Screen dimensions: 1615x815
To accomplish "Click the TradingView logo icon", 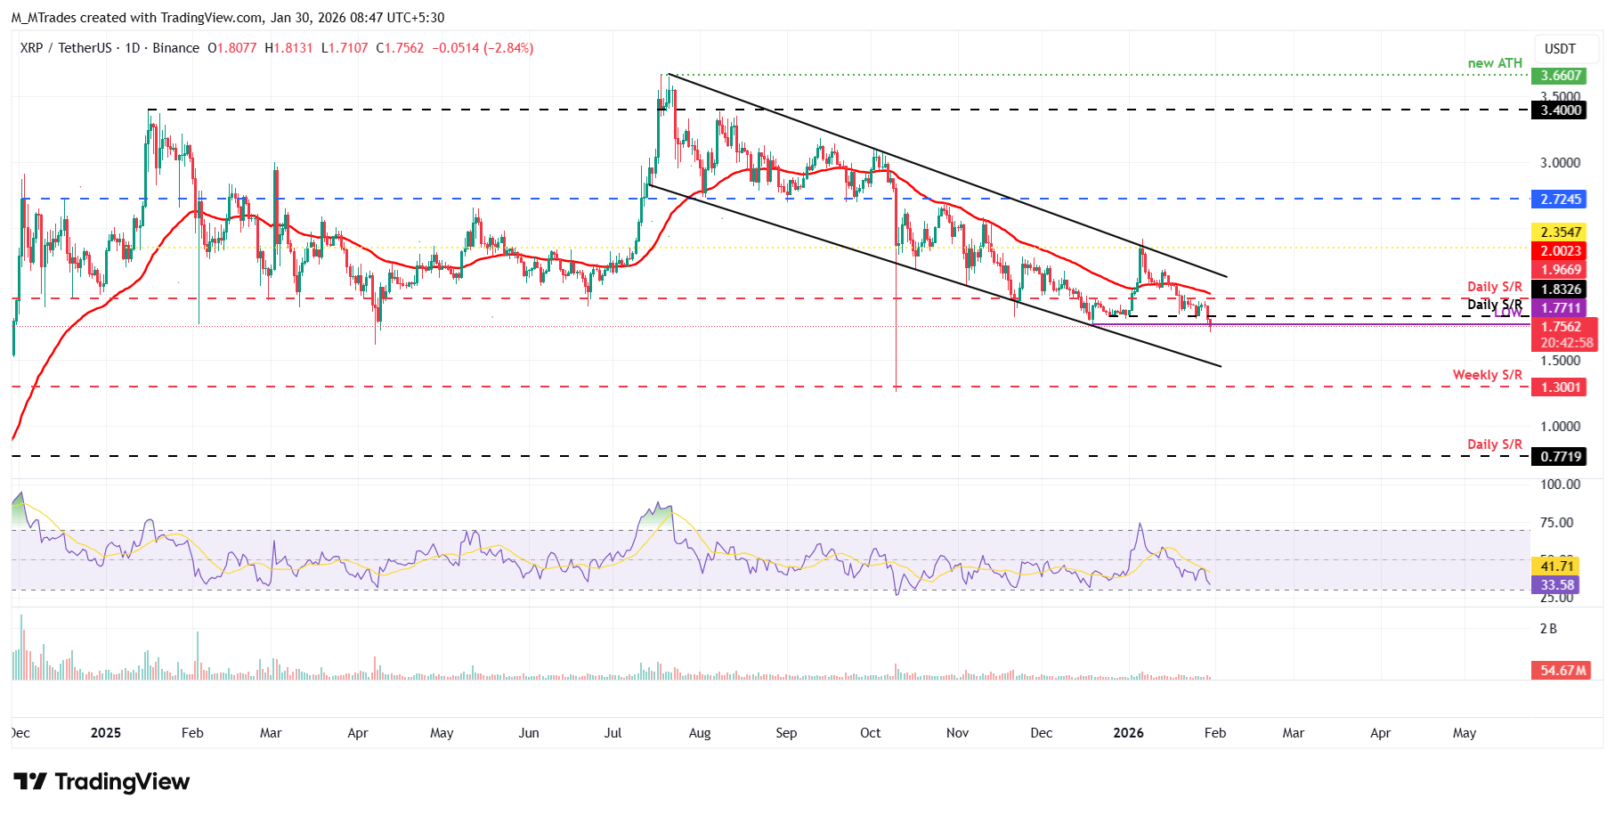I will point(30,781).
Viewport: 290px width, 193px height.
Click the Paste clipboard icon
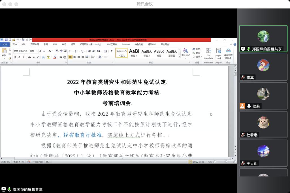(x=4, y=51)
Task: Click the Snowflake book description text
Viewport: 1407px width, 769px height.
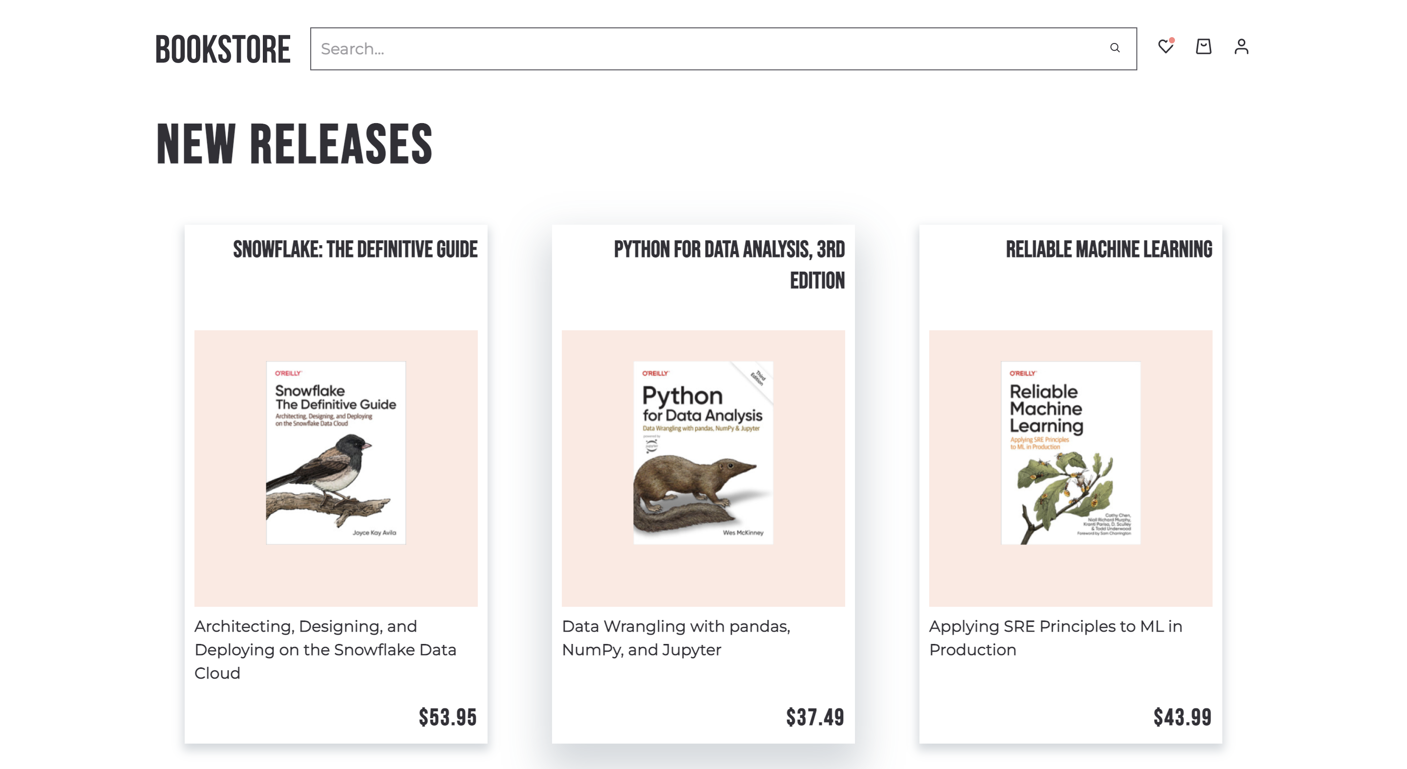Action: tap(326, 650)
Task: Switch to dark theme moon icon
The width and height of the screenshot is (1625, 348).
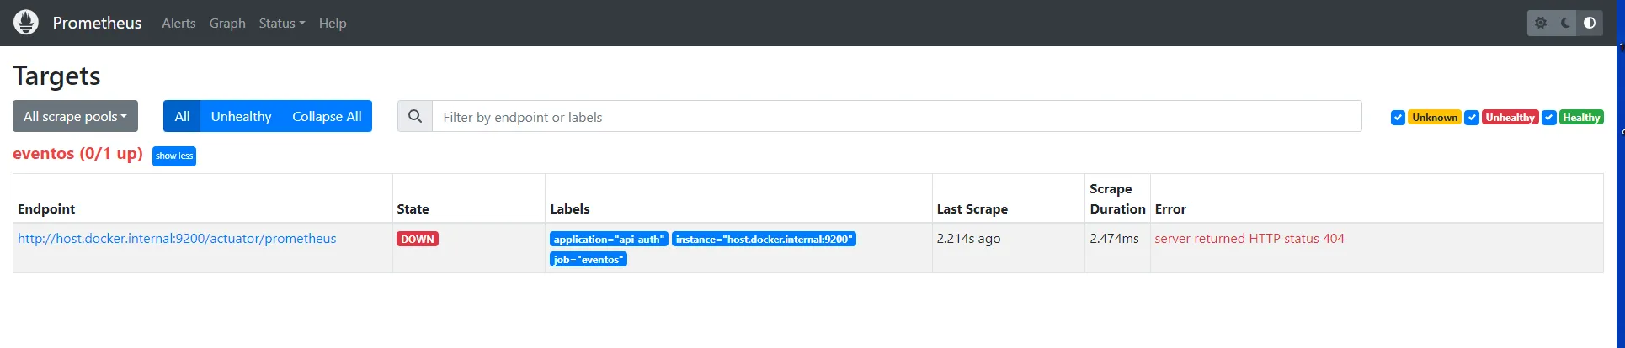Action: (x=1565, y=23)

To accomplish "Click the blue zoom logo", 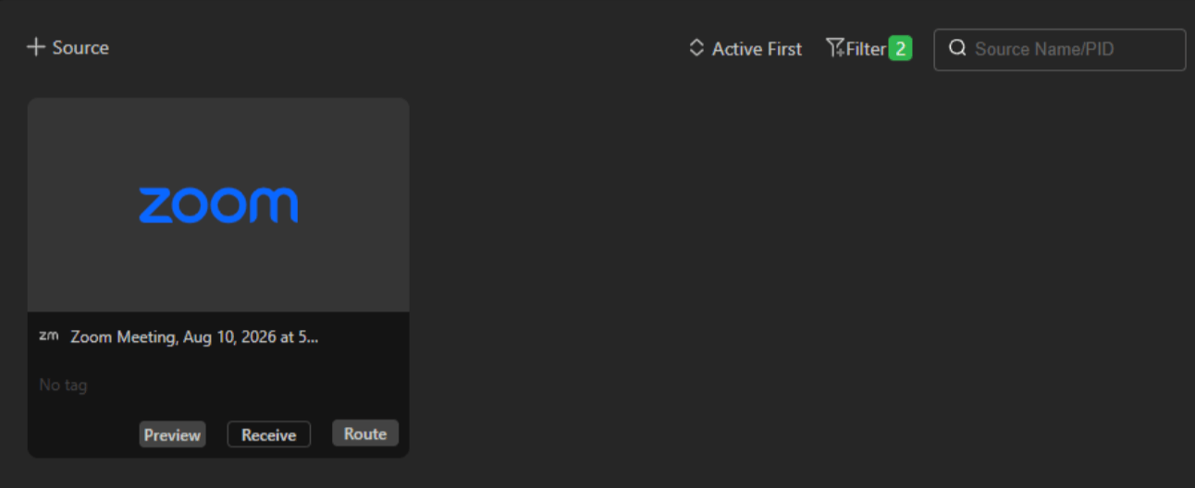I will pyautogui.click(x=218, y=205).
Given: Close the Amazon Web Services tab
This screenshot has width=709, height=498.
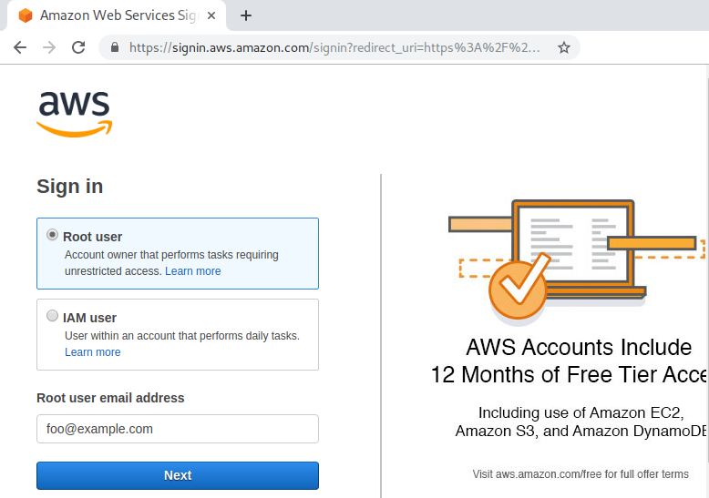Looking at the screenshot, I should tap(211, 15).
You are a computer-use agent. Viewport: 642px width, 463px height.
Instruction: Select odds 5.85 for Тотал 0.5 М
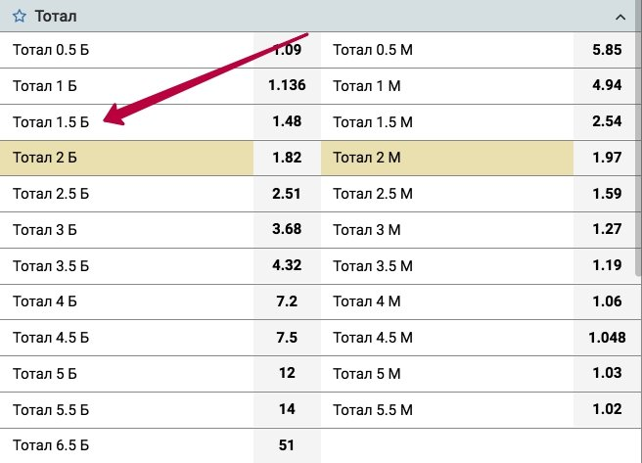coord(607,49)
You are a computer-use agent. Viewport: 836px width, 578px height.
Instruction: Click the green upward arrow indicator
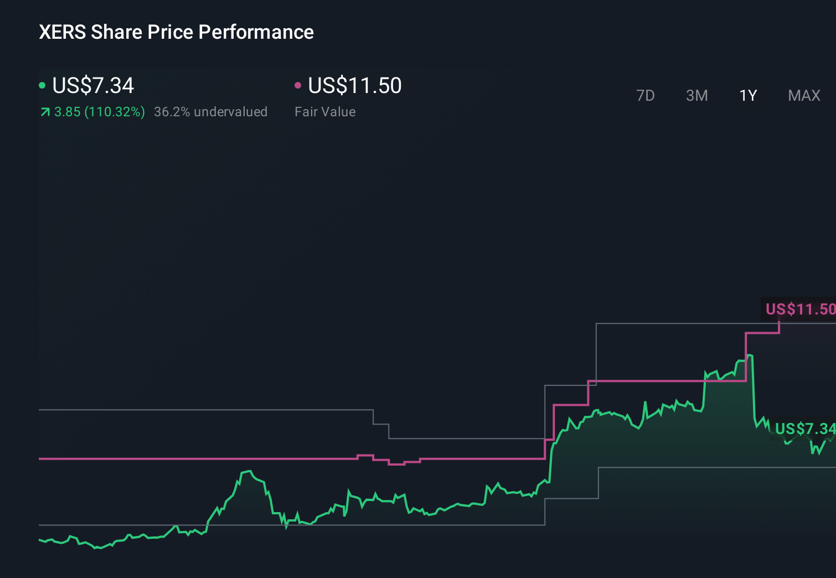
* * *
Exercise requirements
Transcribe exactly, and without any pictures, each line from the one that holds "You are a computer-use agent. Viewport: 642px" through the final line of the material above.

Response
You are a computer-use agent. Viewport: 642px width, 463px height.
Instruction: Select odds 5.85 for Тотал 0.5 М
coord(607,49)
You are a computer-use agent. Viewport: 836px width, 578px height.
Instruction: Click the green upward arrow indicator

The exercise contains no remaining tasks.